> **DATA SUPPLIED**:

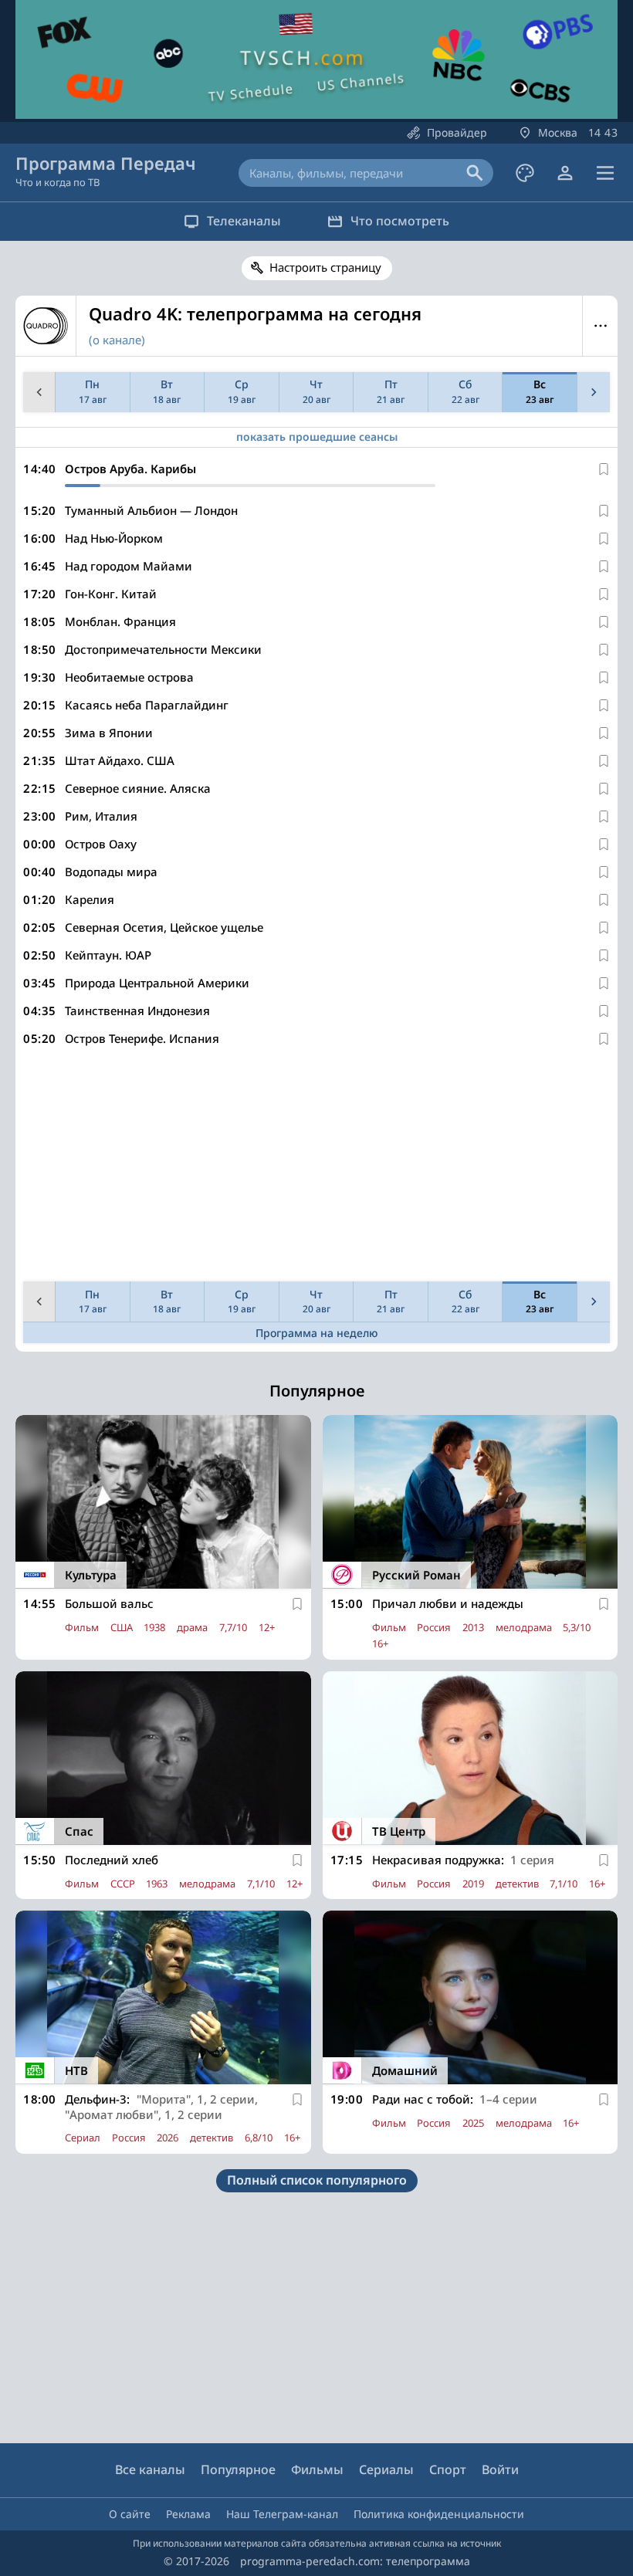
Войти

==

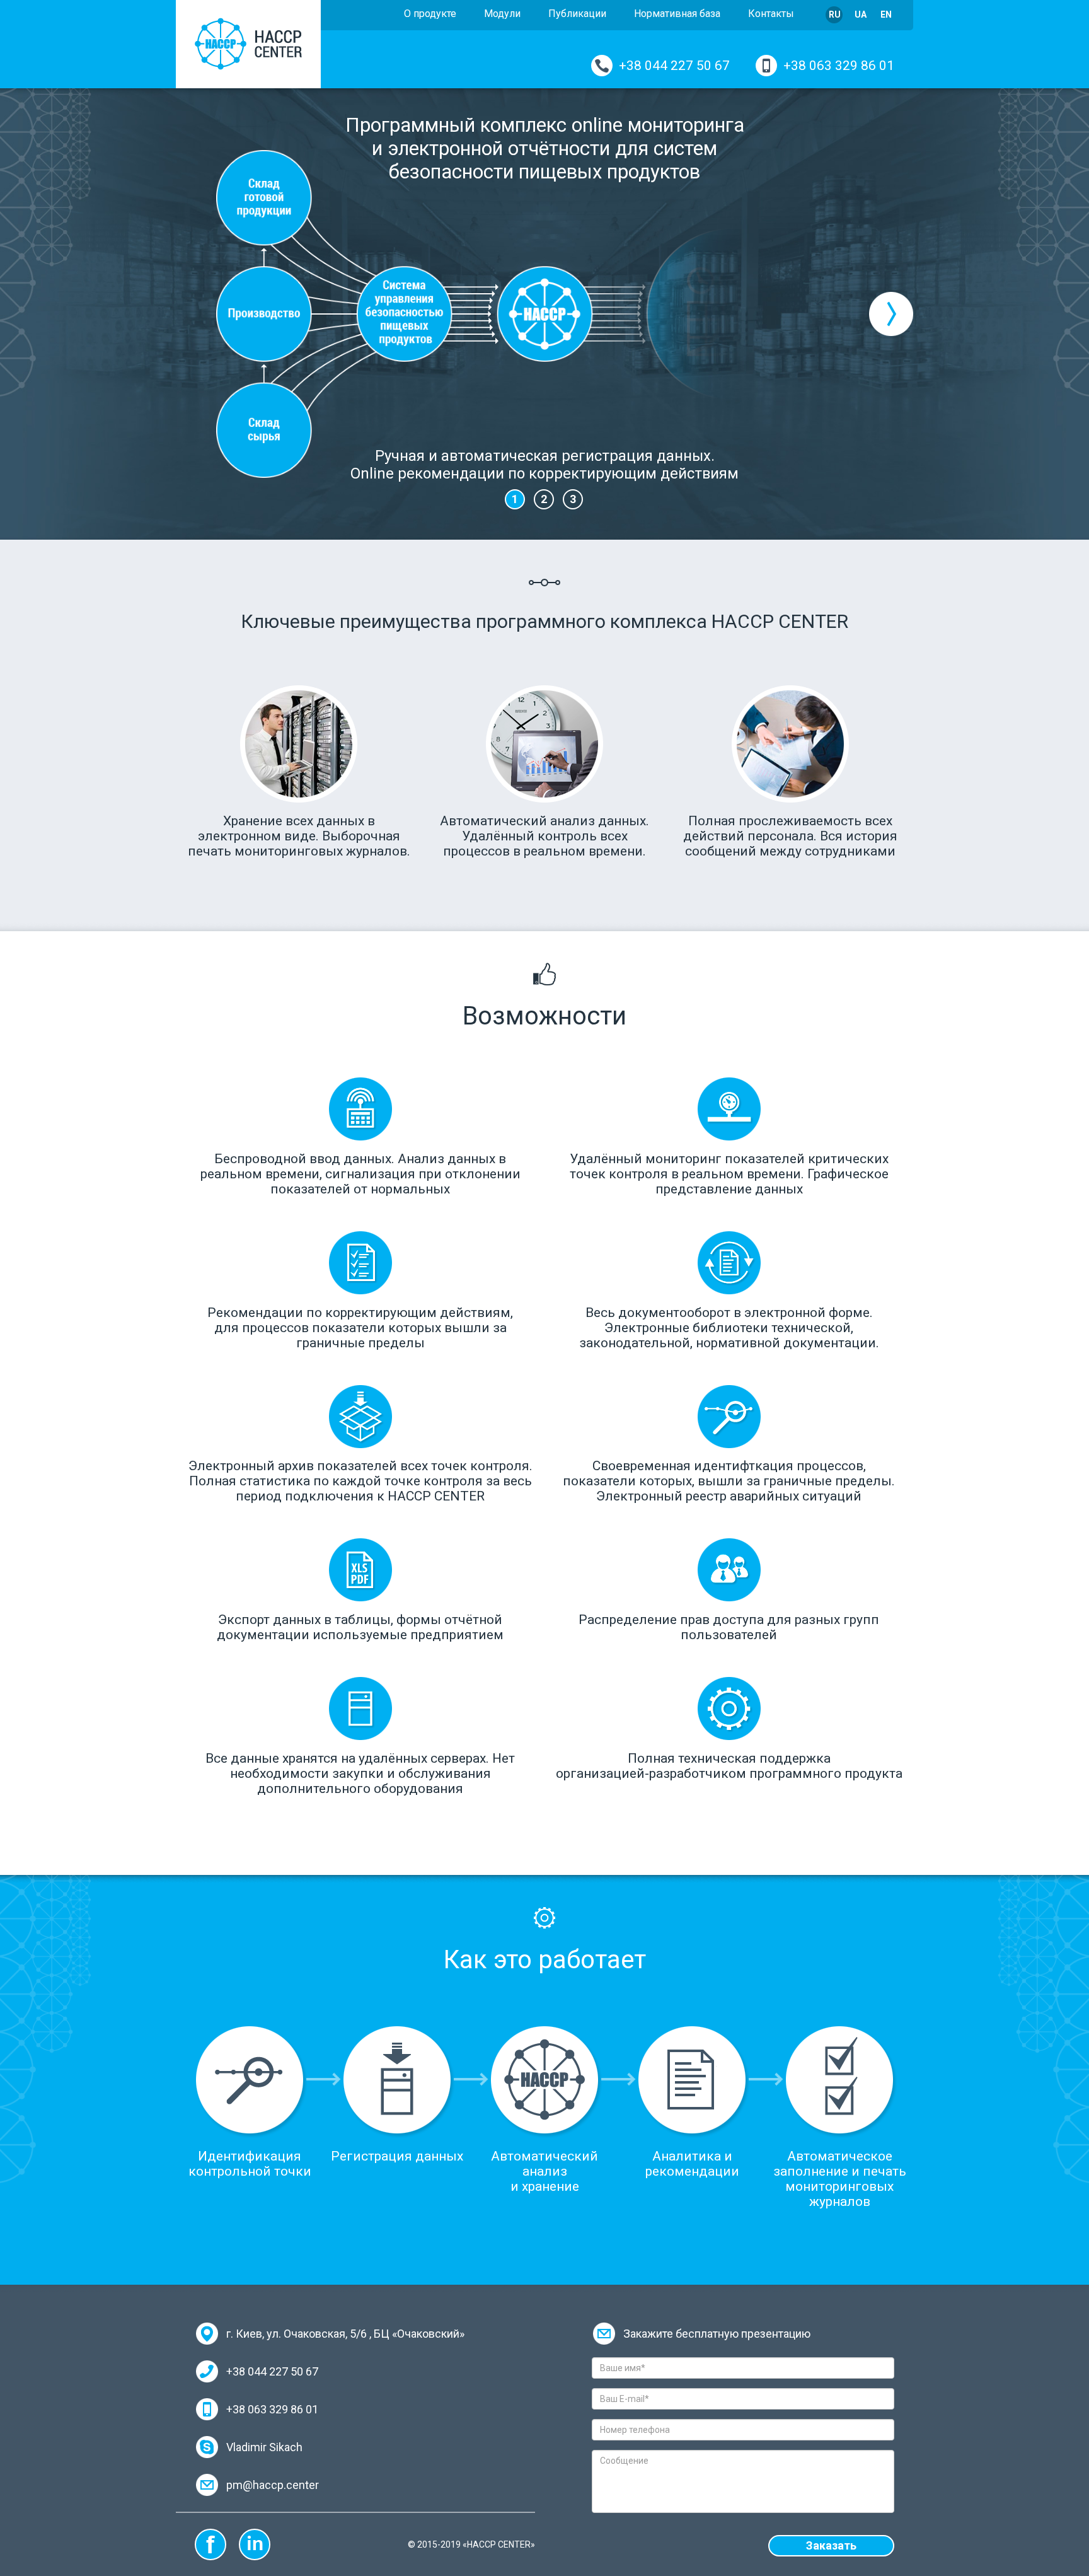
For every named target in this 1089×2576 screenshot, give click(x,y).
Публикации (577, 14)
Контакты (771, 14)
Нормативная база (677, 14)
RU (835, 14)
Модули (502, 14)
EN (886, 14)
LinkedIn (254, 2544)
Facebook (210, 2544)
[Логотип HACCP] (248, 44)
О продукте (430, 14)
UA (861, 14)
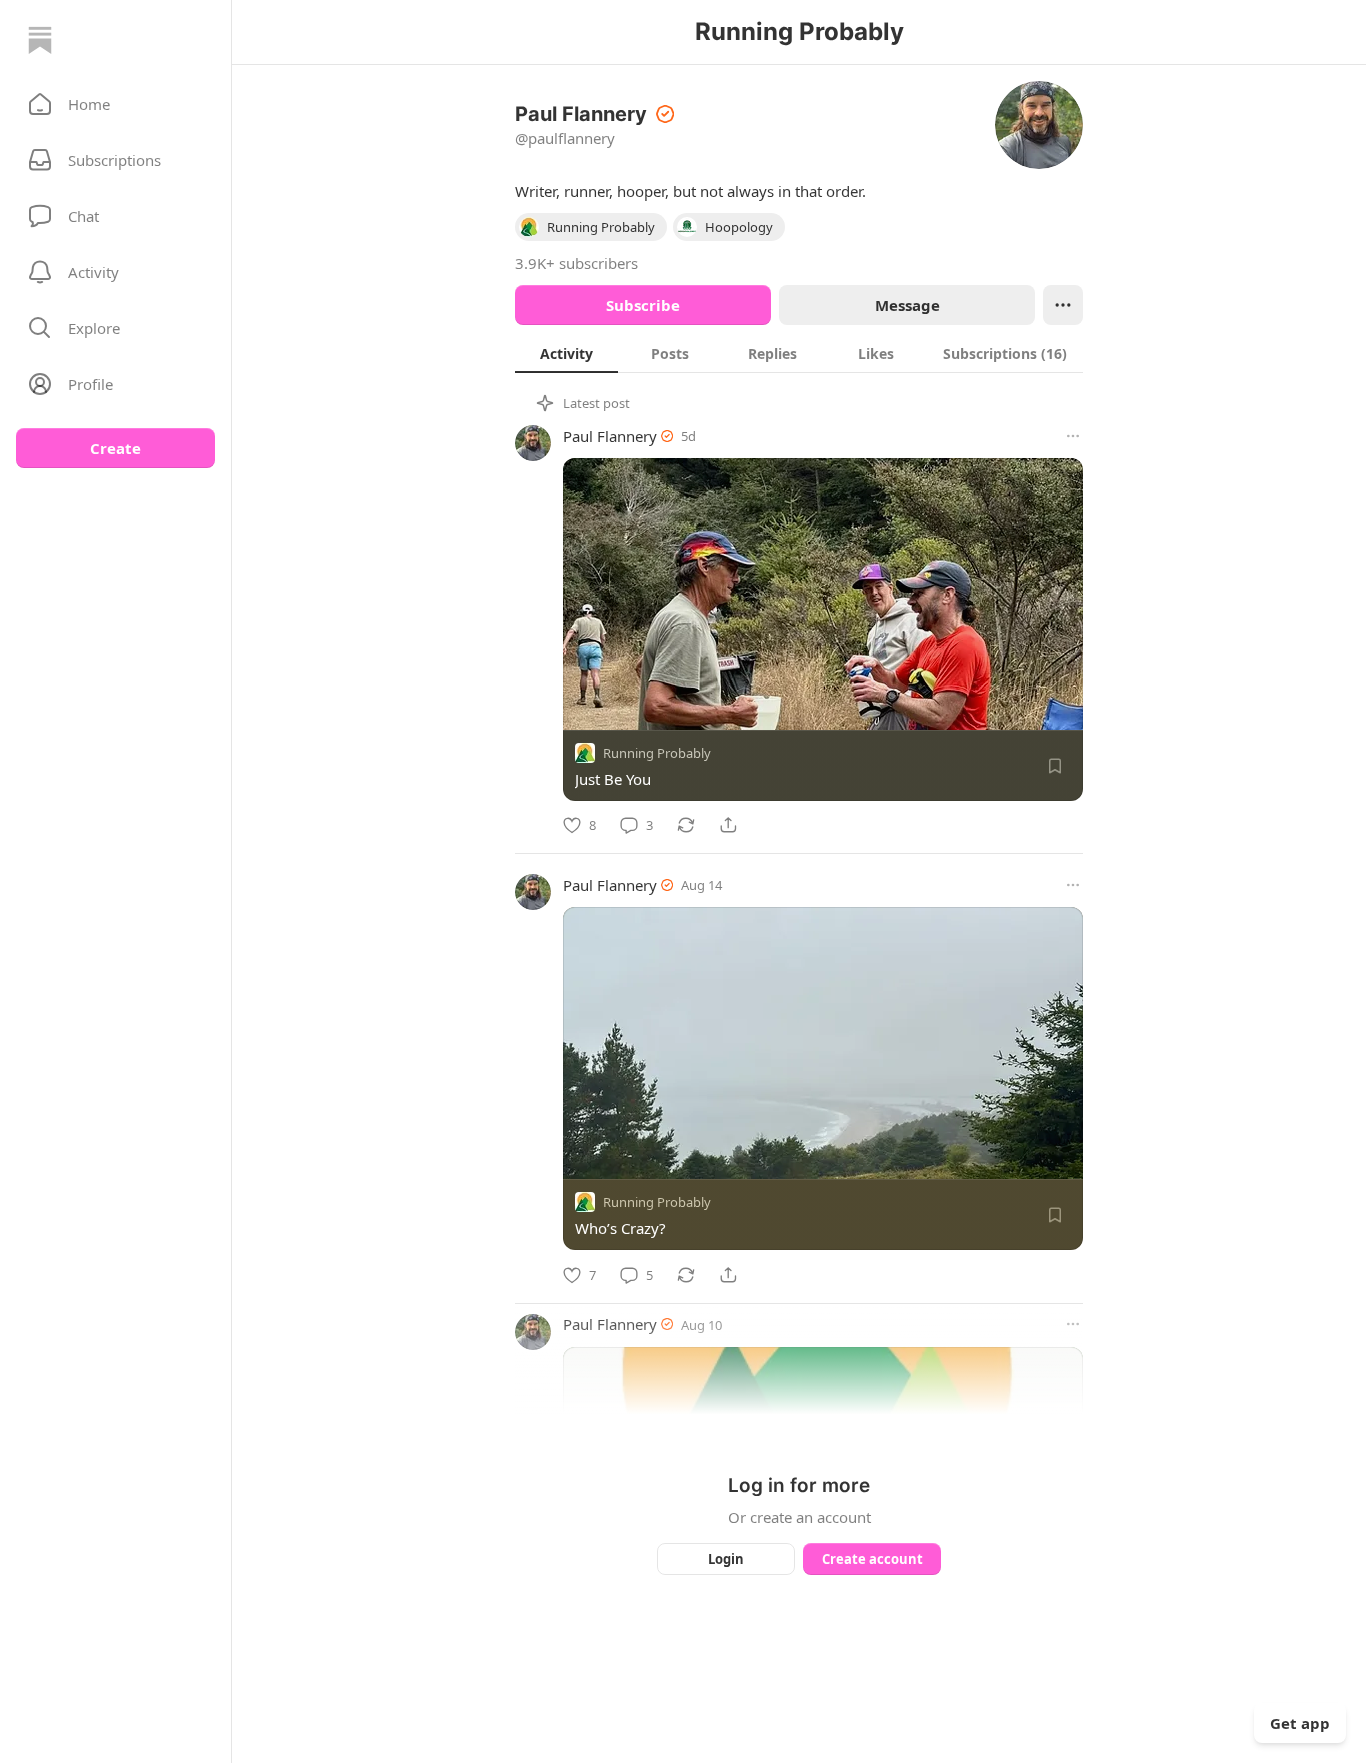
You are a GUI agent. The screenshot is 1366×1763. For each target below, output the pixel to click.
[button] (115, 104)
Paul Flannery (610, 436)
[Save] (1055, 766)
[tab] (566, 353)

> **EXERCISE BRIEF**:
Output only the stretch above from the line with "For every named" through the line with "[tab] (566, 353)", reproduced exactly. Exclude pictures.

> **ANSWER TO THE PROBLEM**:
For every named target in this 1089×2576 screenshot, give click(x,y).
Публикации (577, 14)
Контакты (771, 14)
Нормативная база (677, 14)
RU (835, 14)
Модули (502, 14)
EN (886, 14)
LinkedIn (254, 2544)
Facebook (210, 2544)
[Логотип HACCP] (248, 44)
О продукте (430, 14)
UA (861, 14)
You are a GUI agent. The screenshot is 1366×1763. For each target below, output the pixel to click.
[button] (115, 104)
Paul Flannery (610, 436)
[Save] (1055, 766)
[tab] (566, 353)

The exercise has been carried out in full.